Reproduce only the lines of the material below that start at the line containing "Screen dimensions: 1200x609" and stop at the line containing "Given: Expand the". Keep both end lines.

>>>>

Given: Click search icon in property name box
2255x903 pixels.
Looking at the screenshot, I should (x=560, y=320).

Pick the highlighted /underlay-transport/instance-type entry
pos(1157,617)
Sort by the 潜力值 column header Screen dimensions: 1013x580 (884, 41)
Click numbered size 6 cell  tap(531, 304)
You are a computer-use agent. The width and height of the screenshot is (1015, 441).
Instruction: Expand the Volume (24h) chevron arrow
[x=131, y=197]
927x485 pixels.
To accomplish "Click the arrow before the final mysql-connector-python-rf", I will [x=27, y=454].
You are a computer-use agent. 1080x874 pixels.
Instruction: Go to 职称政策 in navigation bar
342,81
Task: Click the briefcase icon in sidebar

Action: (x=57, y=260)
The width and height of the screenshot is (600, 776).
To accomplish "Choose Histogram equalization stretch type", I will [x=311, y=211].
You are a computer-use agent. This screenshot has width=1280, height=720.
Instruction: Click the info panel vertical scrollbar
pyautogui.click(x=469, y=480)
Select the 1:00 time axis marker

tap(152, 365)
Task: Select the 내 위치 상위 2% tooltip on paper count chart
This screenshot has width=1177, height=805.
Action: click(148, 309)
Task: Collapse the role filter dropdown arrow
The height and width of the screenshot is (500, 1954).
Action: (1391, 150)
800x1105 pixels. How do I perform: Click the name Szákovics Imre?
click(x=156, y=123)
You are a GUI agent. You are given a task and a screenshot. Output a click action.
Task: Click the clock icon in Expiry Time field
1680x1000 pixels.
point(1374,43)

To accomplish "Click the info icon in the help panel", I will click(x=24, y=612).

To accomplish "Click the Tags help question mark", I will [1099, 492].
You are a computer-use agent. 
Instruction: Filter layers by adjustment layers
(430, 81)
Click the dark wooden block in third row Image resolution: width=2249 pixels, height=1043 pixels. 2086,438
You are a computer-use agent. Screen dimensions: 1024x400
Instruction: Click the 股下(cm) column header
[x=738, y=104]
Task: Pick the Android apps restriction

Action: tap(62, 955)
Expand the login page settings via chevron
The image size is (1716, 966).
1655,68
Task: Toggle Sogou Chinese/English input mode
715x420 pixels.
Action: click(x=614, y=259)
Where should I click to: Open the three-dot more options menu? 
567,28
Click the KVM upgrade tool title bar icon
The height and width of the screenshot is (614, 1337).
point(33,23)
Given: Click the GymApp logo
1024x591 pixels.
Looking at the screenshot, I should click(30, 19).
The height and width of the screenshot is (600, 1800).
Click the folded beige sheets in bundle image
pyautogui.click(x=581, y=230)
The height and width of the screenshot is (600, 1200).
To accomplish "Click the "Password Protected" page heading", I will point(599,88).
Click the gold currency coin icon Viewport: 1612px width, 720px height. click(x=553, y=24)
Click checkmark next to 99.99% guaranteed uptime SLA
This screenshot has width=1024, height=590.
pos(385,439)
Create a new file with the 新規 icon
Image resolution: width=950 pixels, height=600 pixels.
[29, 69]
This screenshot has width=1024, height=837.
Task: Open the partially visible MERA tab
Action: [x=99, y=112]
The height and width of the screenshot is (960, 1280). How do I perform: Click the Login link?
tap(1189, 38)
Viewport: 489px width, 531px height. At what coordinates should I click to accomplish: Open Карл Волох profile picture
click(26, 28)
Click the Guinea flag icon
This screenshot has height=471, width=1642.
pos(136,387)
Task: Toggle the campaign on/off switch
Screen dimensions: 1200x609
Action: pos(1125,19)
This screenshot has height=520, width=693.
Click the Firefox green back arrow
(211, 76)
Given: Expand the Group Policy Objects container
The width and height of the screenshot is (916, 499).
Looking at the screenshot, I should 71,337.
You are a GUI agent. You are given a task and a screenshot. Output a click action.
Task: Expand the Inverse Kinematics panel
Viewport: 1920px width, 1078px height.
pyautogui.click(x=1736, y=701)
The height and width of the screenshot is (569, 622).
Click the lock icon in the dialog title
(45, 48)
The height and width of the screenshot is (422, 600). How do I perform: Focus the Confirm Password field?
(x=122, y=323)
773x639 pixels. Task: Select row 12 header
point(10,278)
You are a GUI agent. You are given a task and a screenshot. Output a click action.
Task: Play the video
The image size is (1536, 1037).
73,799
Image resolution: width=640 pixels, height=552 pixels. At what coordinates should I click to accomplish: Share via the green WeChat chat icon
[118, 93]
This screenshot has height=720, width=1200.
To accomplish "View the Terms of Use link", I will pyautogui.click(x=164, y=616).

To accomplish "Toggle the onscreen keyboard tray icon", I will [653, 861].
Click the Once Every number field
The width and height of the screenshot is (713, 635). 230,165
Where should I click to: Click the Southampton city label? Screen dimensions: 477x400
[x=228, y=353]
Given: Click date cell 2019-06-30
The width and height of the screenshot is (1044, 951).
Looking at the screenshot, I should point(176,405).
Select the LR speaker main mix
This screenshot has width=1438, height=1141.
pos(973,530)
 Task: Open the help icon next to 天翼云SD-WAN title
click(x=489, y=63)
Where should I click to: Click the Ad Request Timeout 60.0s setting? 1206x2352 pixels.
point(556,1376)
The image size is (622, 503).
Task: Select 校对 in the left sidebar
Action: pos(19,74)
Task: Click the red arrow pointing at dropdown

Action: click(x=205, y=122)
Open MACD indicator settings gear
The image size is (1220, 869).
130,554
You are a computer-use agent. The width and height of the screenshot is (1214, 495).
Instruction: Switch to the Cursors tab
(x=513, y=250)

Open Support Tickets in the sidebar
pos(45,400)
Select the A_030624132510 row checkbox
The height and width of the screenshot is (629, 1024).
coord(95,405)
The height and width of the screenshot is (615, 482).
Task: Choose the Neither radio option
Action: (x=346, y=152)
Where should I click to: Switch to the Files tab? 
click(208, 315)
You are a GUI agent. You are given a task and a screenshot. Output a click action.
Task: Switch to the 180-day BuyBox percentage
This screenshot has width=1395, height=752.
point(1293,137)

<<<<

__RESPONSE AREA__.
Screen dimensions: 1200x609
Action: pos(1125,19)
This screenshot has height=520, width=693.
Click the Firefox green back arrow
(211, 76)
Given: Expand the Group Policy Objects container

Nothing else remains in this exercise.